Nowhere in the civilized world are the practical concerns of life more engrossing; nowhere are the conditions of life more prosaic; nowhere is the poetic spirit less evident, and the love of beauty less diffused. The concern for beauty, as the highest end of work, and as the noblest expression of life, hardly exists among us, and forms no part of our character as a nation.

Norton told a friend in 1873 that America had lost its original bright promise and was “not a pleasing child.” Only Harvard, Yale, the Nation, and the North American Review stood firm as “solid barriers against the invasion of modern barbarism & vulgarity.” The other landmarks and manners of an earlier and better day were disappearing before his very eyes. Even Cambridge was slipping away; Norton felt himself a stranger in his birthplace. The few houses that remained from his childhood were occupied by “new people.” Norton could find only “half a dozen men or women” who could converse on those general subjects once familiar to all people of education—“My fair neighbor asks, ‘What are Pericles?’ ” Thus Norton, condemned to live in an age of industrialization and specialization, sighed under his burden of nostalgia. One of his students—young Josephine Peabody, who heard him lecture at Radcliffe in 1895, wrote:

Professor Norton lectured in Italian 4 this afternoon. The dear old man looks so mildly happy and benignant while he regrets everything in the age and the country—so contented, while he gently tells us it were better for us had we never been born in this degenerate and unlovely age.

What had brought America to its present condition? Godkin found in the very heart of the American Experiment—in its commitment to political democracy and social equality—the cause of what he deemed to be its failure. These noble ideals simply did not work in practice. The triumph of popular rule had come to mean only that politicians catered to the lowest level of understanding. The ideal of equality, which in theory referred to an “equality of burdens,” had in actuality degenerated into a contempt for the excellent and superior, a “disregard for special fitness.” Could anything but disaster be expected from the masses whom this egalitarian democracy had thrown to the top? Godkin wrote in 1870:

Their rush into the forum and into the temples and palaces and libraries is not an agreeable sight to witness, and it would be foolish to expect that under their ruthless touch many gifts and graces will not be obscured, many arts will not be lost, many a great ideal, at whose shrine the best men and women of three generations have found courage and inspiration, will not vanish from the earth …

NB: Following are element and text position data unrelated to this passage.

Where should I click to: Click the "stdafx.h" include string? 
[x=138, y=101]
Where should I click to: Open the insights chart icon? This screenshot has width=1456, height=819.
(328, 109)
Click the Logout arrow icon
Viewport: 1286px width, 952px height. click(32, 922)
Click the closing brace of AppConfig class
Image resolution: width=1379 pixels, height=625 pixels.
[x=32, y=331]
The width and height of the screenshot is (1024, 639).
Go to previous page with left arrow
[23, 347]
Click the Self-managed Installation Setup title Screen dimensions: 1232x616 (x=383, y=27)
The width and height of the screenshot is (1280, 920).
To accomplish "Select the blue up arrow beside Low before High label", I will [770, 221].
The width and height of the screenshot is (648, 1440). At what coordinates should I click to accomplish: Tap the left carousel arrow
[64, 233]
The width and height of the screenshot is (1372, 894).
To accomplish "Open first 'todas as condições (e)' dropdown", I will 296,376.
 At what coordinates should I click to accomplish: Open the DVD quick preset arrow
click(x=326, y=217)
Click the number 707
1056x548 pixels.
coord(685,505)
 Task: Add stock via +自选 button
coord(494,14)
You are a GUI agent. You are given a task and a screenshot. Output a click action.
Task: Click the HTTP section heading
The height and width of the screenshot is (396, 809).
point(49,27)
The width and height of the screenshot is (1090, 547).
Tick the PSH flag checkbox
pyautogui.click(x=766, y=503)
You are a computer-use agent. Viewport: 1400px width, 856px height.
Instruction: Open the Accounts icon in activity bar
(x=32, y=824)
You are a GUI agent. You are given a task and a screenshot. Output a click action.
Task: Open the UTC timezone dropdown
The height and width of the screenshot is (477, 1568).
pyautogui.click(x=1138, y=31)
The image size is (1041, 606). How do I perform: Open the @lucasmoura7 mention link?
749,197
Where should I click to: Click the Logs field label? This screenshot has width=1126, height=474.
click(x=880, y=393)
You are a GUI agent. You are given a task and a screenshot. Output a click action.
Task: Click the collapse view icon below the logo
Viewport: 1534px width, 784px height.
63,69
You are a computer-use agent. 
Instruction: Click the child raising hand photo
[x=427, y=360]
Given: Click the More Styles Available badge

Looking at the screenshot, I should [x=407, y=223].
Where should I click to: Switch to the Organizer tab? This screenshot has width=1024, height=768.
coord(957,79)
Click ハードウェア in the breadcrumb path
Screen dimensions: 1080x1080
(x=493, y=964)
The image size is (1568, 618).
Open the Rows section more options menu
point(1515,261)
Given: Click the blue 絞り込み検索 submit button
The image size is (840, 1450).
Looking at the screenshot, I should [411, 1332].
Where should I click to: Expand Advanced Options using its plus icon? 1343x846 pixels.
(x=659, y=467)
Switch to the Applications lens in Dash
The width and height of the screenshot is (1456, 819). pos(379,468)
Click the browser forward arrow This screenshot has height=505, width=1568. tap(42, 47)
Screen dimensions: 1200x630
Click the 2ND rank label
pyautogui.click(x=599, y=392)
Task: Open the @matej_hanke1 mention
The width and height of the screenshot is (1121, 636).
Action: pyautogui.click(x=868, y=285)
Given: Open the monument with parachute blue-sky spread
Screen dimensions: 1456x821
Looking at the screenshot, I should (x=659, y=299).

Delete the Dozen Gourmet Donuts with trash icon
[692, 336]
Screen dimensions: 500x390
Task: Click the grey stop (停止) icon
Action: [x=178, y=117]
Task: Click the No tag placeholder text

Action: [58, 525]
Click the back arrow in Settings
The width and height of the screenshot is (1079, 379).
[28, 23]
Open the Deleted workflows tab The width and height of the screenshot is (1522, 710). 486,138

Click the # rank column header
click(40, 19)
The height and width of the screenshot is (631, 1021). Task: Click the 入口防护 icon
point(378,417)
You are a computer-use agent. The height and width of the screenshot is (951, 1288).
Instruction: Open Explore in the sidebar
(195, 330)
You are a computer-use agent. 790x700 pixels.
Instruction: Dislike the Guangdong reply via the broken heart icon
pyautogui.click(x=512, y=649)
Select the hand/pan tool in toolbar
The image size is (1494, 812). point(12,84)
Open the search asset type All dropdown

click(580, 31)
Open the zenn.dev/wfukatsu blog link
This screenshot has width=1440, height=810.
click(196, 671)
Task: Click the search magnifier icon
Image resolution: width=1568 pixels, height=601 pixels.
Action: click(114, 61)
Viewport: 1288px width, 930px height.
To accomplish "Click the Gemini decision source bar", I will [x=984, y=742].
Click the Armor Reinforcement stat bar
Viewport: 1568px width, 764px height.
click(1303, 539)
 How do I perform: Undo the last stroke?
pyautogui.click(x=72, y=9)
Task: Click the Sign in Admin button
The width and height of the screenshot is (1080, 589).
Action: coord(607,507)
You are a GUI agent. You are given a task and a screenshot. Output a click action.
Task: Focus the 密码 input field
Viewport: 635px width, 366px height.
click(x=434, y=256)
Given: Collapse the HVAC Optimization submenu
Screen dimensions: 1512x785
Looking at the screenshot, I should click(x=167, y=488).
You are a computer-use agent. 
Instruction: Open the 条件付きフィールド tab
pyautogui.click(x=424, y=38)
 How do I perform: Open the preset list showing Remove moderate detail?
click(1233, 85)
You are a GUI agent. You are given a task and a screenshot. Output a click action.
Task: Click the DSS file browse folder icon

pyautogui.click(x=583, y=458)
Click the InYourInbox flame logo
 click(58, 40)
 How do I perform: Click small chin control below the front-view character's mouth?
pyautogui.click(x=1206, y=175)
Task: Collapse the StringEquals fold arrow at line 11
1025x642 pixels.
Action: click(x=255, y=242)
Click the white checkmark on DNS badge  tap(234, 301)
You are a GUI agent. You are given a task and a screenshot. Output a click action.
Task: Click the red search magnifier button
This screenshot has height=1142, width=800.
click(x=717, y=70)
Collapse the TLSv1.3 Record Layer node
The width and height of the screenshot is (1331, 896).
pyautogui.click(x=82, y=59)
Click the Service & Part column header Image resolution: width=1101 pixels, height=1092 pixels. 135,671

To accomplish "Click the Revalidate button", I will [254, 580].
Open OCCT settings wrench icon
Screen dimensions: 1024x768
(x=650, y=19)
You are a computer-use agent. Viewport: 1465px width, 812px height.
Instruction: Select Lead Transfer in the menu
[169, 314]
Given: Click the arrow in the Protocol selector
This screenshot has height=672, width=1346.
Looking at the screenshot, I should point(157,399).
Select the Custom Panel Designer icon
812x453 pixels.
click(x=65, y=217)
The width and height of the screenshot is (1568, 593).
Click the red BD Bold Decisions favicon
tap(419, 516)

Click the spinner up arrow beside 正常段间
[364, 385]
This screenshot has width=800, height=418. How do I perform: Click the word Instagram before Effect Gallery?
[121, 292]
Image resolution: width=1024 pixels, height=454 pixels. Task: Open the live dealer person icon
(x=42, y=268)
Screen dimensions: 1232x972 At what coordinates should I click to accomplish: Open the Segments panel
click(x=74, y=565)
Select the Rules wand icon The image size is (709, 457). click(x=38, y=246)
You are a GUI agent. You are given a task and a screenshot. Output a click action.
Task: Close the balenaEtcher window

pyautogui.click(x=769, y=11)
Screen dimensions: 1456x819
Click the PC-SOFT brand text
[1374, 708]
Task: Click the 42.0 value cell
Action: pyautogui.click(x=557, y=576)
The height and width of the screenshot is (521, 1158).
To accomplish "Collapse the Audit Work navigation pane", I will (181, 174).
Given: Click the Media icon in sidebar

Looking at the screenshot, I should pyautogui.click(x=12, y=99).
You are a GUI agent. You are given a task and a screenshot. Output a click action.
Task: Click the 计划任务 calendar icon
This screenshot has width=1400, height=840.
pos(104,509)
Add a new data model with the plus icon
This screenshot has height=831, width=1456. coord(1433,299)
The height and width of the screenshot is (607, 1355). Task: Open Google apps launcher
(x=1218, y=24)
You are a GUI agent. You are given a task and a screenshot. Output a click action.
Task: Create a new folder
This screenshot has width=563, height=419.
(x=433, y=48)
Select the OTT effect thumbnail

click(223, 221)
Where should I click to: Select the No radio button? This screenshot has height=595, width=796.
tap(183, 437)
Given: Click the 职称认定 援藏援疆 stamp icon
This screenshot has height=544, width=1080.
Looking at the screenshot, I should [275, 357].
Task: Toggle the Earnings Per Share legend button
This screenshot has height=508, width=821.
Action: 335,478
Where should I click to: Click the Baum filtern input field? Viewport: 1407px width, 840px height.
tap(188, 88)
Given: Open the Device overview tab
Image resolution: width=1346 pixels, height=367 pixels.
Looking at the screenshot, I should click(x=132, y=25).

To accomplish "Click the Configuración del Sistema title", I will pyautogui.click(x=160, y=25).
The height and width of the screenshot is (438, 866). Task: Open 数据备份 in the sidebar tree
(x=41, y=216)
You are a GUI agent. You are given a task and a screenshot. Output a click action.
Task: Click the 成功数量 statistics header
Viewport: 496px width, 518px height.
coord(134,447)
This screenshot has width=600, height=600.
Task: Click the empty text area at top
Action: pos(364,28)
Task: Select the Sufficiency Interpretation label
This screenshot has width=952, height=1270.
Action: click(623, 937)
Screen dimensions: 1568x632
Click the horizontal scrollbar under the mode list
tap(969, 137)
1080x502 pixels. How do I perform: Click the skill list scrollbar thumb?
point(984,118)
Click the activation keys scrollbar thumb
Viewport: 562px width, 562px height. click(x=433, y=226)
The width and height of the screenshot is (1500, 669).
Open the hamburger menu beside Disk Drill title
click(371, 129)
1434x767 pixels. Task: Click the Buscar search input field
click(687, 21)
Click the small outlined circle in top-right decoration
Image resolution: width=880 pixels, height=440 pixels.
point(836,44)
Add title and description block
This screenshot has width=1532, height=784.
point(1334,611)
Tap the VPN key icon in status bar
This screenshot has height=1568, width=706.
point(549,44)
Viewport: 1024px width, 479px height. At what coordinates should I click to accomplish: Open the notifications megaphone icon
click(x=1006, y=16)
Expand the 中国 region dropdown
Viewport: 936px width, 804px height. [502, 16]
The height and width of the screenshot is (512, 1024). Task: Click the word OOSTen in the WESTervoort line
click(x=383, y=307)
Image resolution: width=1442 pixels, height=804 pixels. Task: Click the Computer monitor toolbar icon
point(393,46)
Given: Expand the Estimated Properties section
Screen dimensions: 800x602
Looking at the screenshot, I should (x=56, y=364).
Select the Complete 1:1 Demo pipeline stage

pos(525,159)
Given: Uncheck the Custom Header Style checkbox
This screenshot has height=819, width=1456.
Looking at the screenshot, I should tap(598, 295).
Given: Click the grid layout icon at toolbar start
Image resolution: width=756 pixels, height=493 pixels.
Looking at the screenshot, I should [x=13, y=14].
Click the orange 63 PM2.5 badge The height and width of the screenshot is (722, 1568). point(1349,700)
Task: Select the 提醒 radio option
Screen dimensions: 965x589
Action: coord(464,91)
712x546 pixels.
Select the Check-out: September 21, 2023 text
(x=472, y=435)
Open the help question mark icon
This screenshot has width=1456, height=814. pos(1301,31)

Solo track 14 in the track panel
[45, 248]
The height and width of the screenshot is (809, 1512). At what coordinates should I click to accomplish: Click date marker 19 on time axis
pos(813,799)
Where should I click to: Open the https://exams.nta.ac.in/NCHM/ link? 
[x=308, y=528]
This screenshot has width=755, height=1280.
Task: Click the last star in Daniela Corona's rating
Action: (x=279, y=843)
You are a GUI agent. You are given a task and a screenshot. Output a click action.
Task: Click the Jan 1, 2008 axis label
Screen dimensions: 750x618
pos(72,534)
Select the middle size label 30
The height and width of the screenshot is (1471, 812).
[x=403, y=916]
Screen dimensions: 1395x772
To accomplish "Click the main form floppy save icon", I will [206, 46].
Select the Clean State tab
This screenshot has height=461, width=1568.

Along with equality and democracy both Godkin and Norton believed that the third agent of destruction was prosperity. Norton had long maintained that there was a causal connection between great wealth and the dissolution of national character. The decline of Greece had been set off by the “increase of private luxury [and] selfishness” and the rise of “unrestrained individuality.” Surely it was vanity to believe that America could be spared the disastrous effects of excessive material wealth. As early as 1853 Norton had warned that the long and uninterrupted history of prosperity enjoyed by the United States was beginning to take its toll in a declining national character. After the Civil War the blight grew worse and spread beyond the frontiers and across the ocean. Money-getting was proving the ruin of literature and was blunting the intelligence of the people; even in Europe materialism was leaving its imprint. A foolish optimism was in the air. From Florence in 1869 Norton wrote:
Italy in losing tyrants, in becoming constitutional, in taking to trade, is doing what she can to spoil her charm. The railroad whistle just behind the church of Santa Maria Novella, or just beyond the Campo Santo at Pisa, sounds precisely as it sounds on the Back Bay or at the Fitchburg Station,—and it and the common school are Americanizing the land to a surprising degree. Happy country! Fortunate people! Before long they may hope for their Greeleys, their Beechers, and their Fisks.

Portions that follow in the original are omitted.